Tujuan A
Menurut teks tentang seleksi ulang Sekda Kuningan, dari kementerian mana Bupati Kuningan mengaku sudah mendapat izin untuk menggelar open bidding Sekda ulang?

***** Teks Dokumen *****

KUNINGAN (MASS) – Bupati Kuningan secara berani mengumumkan bahwa ia telah mengantongi izin dari Kementerian Dalam Negeri (Kemendagri) untuk melaksanakan open bidding (OB) Sekretaris Daerah (Sekda) ulang.
Namun, keberanian ini terasa timpang. Seharusnya, Bupati juga dengan jujur mengumumkan apakah hasil OB Sekda terdahulu yang sudah menghasilkan tiga besar calon Sekda dibatalkan atau dinyatakan bermasalah. Jika tidak, maka langkah menggelar OB ulang berpotensi bertentangan dengan asas kepastian hukum dan prinsip akuntabilitas penyelenggaraan pemerintahan.
Aturan Hukum yang Berpotensi Dilanggar
Meskipun Bupati menyebut sudah mendapat izin, pelaksanaan OB Sekda kedua tetap berpotensi melanggar sejumlah peraturan perundang-undangan:
1. UU No. 30 Tahun 2014 tentang Administrasi Pemerintahan
Pasal 10 ayat (1): setiap keputusan pejabat pemerintahan wajib didasarkan pada asas kepastian hukum dan akuntabilitas.

***** Bagian Data *****

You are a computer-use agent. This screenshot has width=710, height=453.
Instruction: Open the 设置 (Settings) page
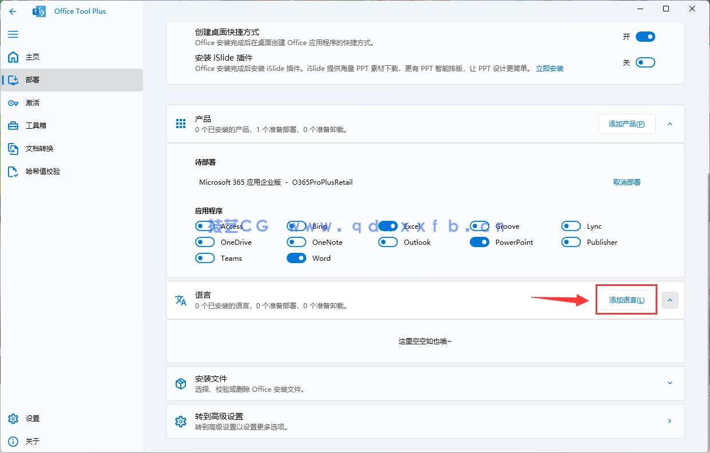point(33,418)

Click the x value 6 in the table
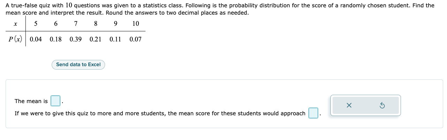(x=56, y=24)
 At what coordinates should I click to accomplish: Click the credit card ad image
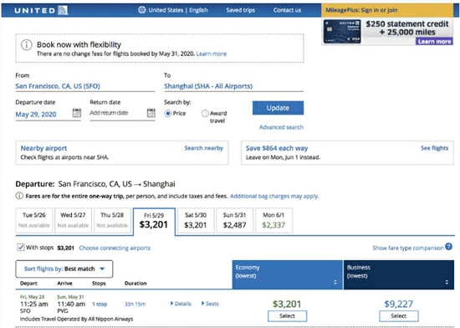pyautogui.click(x=342, y=32)
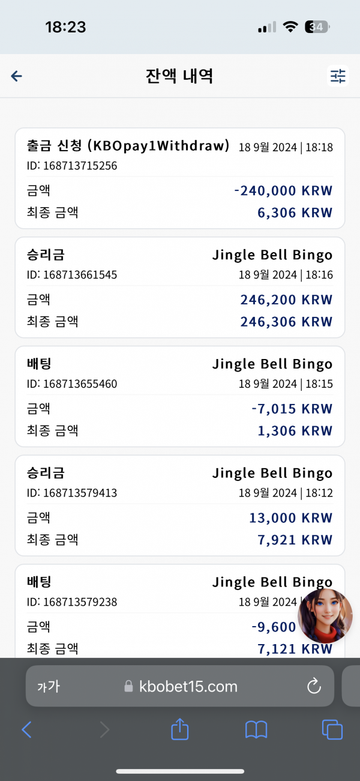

*****

Tujuan B
Salin persis seluruh baris catatan di bagian data di atas tanpa menyertakan gambarnya.

Jawaban Latihan A
Dari Kementerian Dalam Negeri (Kemendagri).

Jawaban Latihan B
You are a computer-use agent. This screenshot has width=710, height=453.
Instruction: Open the 设置 (Settings) page
point(33,418)

Click the x value 6 in the table
(x=56, y=24)
 At what coordinates should I click to accomplish: Click the credit card ad image
pyautogui.click(x=342, y=32)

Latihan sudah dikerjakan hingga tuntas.